Section 725 of the FW Act prevents an applicant from making more than one application over the same set of facts. This provision of the FW Act is there to stop an applicant from ‘double dipping’. I note that the Fair Work Bill 2008 Explanatory Memorandum provides:
“Clause 725 is the key operative provision. It provides that if a person has made an application that falls within any of clauses 726 to 732 then they may not bring an application that falls within any of the other clauses.
Each of clauses 726 to 732 deals with different potential remedies. They each set out particular circumstances in which a person may not be prevented from making an application under one of the clauses even where they have initiated an application under another clause.
In all cases the anti-double dipping provisions will not apply where the initial application has:
· been withdrawn; or
· failed for want of jurisdiction.”
I am satisfied and find that the application is a breach of s.725 of the FW Act, and therefore cannot succeed.
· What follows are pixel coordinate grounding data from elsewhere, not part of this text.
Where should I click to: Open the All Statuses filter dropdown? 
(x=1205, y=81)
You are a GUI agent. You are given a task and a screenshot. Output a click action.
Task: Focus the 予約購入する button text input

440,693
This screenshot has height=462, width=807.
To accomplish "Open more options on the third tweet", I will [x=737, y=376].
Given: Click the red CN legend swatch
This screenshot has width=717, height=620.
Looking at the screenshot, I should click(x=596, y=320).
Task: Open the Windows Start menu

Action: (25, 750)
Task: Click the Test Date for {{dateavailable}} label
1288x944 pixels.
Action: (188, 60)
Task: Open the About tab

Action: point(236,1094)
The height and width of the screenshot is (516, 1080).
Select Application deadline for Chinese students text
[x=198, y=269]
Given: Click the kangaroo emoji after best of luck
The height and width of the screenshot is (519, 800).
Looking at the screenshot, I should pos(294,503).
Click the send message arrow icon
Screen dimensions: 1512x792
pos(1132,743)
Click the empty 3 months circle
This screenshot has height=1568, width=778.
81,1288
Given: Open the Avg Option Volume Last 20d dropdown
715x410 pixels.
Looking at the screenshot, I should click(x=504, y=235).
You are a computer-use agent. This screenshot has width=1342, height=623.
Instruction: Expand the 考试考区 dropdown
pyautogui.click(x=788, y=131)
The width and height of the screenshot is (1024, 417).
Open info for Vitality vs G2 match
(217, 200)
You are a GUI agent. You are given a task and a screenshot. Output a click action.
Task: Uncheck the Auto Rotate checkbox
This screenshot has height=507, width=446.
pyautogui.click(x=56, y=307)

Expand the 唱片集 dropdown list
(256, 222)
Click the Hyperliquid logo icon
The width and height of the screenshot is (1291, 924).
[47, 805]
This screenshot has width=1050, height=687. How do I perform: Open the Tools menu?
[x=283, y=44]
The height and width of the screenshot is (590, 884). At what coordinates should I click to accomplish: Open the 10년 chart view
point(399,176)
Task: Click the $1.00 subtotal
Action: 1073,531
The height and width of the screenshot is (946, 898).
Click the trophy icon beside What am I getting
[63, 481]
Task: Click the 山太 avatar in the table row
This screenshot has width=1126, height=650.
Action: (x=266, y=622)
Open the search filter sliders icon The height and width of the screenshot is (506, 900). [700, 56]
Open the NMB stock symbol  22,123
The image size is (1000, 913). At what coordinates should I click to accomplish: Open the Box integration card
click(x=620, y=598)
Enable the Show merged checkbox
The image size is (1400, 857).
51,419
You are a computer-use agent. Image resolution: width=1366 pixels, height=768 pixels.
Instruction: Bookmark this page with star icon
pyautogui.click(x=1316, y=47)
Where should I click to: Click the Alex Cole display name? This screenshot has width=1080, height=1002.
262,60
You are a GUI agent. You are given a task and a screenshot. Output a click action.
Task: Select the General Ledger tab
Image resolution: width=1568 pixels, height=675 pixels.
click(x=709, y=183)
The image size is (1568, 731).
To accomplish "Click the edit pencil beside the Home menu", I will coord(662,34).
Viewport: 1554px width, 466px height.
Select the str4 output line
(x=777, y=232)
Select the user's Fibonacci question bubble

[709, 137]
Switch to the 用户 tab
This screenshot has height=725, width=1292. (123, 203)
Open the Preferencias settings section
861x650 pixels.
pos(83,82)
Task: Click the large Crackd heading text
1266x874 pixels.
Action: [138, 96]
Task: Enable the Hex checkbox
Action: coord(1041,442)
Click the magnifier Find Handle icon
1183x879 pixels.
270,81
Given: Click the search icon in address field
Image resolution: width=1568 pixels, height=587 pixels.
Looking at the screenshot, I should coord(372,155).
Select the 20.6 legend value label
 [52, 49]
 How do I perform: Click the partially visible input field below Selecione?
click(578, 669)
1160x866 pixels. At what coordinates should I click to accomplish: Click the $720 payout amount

Has the Applicant established ‘exceptional circumstances’ warranting an extension of time for filing?
The Commission may grant a further period for filing if it is satisfied there are ‘exceptional circumstances’ to warrant the further period for filing.
In determining whether ‘exceptional circumstances’ exist, the FWC will have regard to the criteria outlined in s. 366 subsection (2) of the Act as follows:
(a) the reason for the delay;
(b) any action taken by the person to dispute the dismissal;
(c) prejudice to the employer (including prejudice caused by the delay);
(d) the merits of the application; and
(e) fairness as between the person and other persons in a like position.
The meaning of ‘exceptional circumstances’ was considered by a Full Bench of the Commission in Nulty v Blue Star Group Pty Ltd,[1] where it was held:
“[13] In summary, the expression “exceptional circumstances” has its ordinary meaning and requires consideration of all the circumstances. To be exceptional, circumstances must be out of the ordinary course, or unusual, or special, or uncommon but need not be unique, or unprecedented, or very rare. Circumstances will not be exceptional if they are regularly, or routinely, or normally encountered. Exceptional circumstances can include a single exceptional matter, a combination of exceptional factors or a combination of ordinary factors which, although individually of no particular significance, when taken together are seen as exceptional. It is not correct to construe “exceptional circumstances” as being only some unexpected occurrence, although frequently it will be. Nor is it correct to construe the plural “circumstances” as if it were only a singular occurrence, even though it can be a one off situation. The ordinary and natural meaning of “exceptional circumstances” includes a combination of factors which, when viewed together, may reasonably be seen as producing a situation which is out of the ordinary course, unusual, special or uncommon.
[14] Mere ignorance of the statutory time limit in s.366(1)(a) is not an exceptional circumstance. Indeed, unfortunately, it would seem to be all too common for dismissed employees to be unaware of the time limits imposed in relation to making an application for an unfair dismissal remedy or a general protections FWA application. The parliament has chosen to condition the discretion to extend time for making such applications on the existence of “exceptional circumstances”. In doing so the parliament must be presumed to have proceeded on the basis that an employee who is aggrieved at being dismissed ordinarily ought be expected to seek out information on any remedy they may have in a timely fashion such that delay on account of ignorance of the statutory time limit is not, of itself, an exceptional circumstance.”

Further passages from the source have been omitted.